Ballads must be popular. And that is why it will always remain one of the weirdest paradoxes of literature that the only man, except Kipling, who has written a true ballad in the last fifty years is the man who despised the people, who shrank from them, and jeered at them, from his little gilded niche in Piccadilly. I refer, of course, to Oscar Wilde's "Ballad of Reading Gaol." It was a true ballad, and it was the best thing he ever wrote. For it was written de profundis, when his hands were bloody with labour and his tortured spirit had been down to the level of the lowest, to the level of the pavement … nay, lower … to the gutter itself. And in the gutter, with agony, he learned the meaning of song.

Ballads begin and end with the people. You cannot escape that fact. And

therefore, if I wished to collect the ballads of the future, the songs

which will endure into the next century (if there is any song in the next century), I should not rake through the contemporary poets, in the hope of finding gems of lasting brilliance. No. I should go to the music-halls. I should listen to the sort of thing they sing when the faded lady with the high bust steps forward and shouts, "Now then, boys, all together!"

Unless you can write the words "Now then, boys, all together", at the

top of a ballad, it is not really a ballad at all.
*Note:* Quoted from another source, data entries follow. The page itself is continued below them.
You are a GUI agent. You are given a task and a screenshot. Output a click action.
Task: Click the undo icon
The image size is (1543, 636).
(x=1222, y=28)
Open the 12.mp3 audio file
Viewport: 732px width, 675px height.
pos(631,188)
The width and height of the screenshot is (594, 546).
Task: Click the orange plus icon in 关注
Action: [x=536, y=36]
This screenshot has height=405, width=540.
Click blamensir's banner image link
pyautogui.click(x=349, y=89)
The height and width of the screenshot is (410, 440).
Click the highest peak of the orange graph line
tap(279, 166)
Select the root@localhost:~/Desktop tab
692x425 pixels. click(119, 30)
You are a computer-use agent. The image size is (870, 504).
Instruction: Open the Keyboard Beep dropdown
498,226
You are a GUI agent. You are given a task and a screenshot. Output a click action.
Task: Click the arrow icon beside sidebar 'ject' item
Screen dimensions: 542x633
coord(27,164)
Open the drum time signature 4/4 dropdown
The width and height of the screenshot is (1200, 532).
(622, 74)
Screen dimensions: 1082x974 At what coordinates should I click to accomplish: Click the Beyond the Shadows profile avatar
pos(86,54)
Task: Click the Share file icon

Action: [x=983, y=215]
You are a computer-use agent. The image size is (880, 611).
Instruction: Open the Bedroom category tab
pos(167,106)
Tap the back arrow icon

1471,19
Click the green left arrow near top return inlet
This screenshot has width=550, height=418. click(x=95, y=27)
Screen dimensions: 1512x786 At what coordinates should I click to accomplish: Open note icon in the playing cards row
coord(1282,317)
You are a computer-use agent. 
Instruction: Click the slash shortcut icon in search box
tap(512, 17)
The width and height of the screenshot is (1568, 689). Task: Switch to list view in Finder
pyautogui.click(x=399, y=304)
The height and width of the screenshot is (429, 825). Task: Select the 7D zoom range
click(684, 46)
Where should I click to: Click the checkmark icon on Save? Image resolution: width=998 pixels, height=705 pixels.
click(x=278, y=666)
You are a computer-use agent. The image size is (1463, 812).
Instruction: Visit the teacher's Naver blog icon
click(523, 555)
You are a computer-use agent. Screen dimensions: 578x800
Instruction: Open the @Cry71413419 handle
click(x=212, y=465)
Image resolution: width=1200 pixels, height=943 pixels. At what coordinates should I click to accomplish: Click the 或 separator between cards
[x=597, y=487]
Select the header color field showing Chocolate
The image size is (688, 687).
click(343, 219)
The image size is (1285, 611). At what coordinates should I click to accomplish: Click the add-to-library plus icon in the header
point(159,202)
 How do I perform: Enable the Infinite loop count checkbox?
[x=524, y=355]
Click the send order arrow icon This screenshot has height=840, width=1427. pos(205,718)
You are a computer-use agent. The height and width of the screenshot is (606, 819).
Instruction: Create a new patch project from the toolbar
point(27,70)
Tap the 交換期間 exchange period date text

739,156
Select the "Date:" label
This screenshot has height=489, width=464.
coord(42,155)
That may sound a

sweeping statement, but it is true.

In the present-day music-halls, although they have fallen from their

high estate, we should find a number of these songs which seem destined

for immortality. One of these is "Don't 'ave any more, Mrs. Moore."

Do you remember it?

Don't 'ave any more, Mrs. Moore!

Mrs. Moore, oh don't 'ave any more!

Too many double gins

Give the ladies double chins,

So don't 'ave any more, Mrs. Moore!

The whole of English "low life" (which is much the most exciting part of

English life) is in that lyric. It is as vivid as a Rowlandson cartoon.

How well we know Mrs. Moore! How plainly we see her … the amiable,

coarse-mouthed, generous-hearted tippler, with her elbow on countless

counters, her damp coppers clutched in her rough hands, her eyes

staring, a little vacantly, about her. Some may think it is a sordid

picture, but I am sure that they cannot know Mrs. Moore very well if

they think that. They cannot know her bitter struggles, her silent

heroisms, nor her sardonic humour.

Lyrics such as these will, I believe, endure long after many of the most

renowned and fashionable poets of to-day are forgotten. They all have

the same quality, that they can be prefaced by that inspiring sentence,

"Now then, boys--all together!" Or to put it another way, as in the

ballad of George Barnwell,

All youths of fair England

That dwell both far and near,

Regard my story that I tell

And to my song give ear.

That may sound more dignified, but it amounts to the same thing!